[Python-Dev] PEP 549: Instance Properties (aka: module properties)
Larry Hastings
larry at hastings.org
Sun Sep 10 23:52:12 EDT 2017
On 09/06/2017 02:13 PM, Ronald Oussoren wrote:
> To be honest this sounds like a fairly crude hack. Updating the
> __class__ of a module object feels dirty, but at least you get normal
> behavior w.r.t. properties.
Okay. Obviously I disagree, I think it's reasonable. But I'll assume
you're -1.
> Why is there no mechanism to add new descriptors that can work in this
> context?
I've updated the prototype to add one. I added it as
"collections.abc.InstanceDescriptor"; that's a base class you can
inherit from, and then your descriptor will work in a module.
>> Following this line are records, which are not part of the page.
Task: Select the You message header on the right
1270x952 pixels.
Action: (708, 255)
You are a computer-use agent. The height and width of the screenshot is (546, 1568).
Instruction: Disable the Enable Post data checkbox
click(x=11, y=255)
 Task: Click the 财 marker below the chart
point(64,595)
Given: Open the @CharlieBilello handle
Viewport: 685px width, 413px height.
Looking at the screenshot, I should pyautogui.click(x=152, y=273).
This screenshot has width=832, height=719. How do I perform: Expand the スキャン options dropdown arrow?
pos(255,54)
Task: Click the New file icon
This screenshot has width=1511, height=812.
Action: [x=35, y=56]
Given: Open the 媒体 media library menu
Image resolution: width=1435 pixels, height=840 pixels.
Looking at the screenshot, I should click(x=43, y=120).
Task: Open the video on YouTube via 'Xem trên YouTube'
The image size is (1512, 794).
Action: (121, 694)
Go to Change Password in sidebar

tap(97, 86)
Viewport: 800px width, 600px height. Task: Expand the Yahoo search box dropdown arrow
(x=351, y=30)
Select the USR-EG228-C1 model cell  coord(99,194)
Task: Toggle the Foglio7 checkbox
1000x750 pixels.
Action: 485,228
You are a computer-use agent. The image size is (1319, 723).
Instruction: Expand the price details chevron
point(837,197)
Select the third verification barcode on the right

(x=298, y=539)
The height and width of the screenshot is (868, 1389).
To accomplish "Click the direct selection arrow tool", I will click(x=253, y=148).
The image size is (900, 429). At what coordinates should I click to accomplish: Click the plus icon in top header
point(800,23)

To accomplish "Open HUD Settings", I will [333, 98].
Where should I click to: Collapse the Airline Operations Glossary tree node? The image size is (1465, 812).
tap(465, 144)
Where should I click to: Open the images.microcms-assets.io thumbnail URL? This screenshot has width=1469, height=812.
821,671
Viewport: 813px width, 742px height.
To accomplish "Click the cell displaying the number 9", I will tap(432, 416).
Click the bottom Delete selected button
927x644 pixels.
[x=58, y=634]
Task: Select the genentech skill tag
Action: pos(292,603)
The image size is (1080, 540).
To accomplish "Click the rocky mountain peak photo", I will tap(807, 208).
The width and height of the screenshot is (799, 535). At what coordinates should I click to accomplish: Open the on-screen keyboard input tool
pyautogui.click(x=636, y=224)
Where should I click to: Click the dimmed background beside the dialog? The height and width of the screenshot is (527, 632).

Bikeshedding the name is fine.
> BTW. The interaction with import is interesting… Module properties
> only work as naive users expect when accessing them as attributes of
> the module object, in particular importing the name using “from module
> import prop” would only call the property getter once and that may not
> be the intended behavior.
I spent a fair amount of time thinking about this. The short answer is:
we /could/ fix it. We /could/ make it so that "from x import y", when
x.y is an instance descriptor, ensures that y honors the descriptor
protocol when referenced. We'd have to do it for three contexts:
* global scope (aka module scope)
* class scope
* function scope
The first two are pretty similar; create a proxy object that retains the
module instance so it remains "bound" to that. The third one is
trickier; it'd mean a new bytecode (LOAD_FAST_DESCRIPTOR), but it
wouldn't slow down people who didn't use it.
Anyway, long story short, I think this would be worse than simply having
"from x import y" only calling the getter once. As the Zen says:
special cases aren't special enough to break the rules.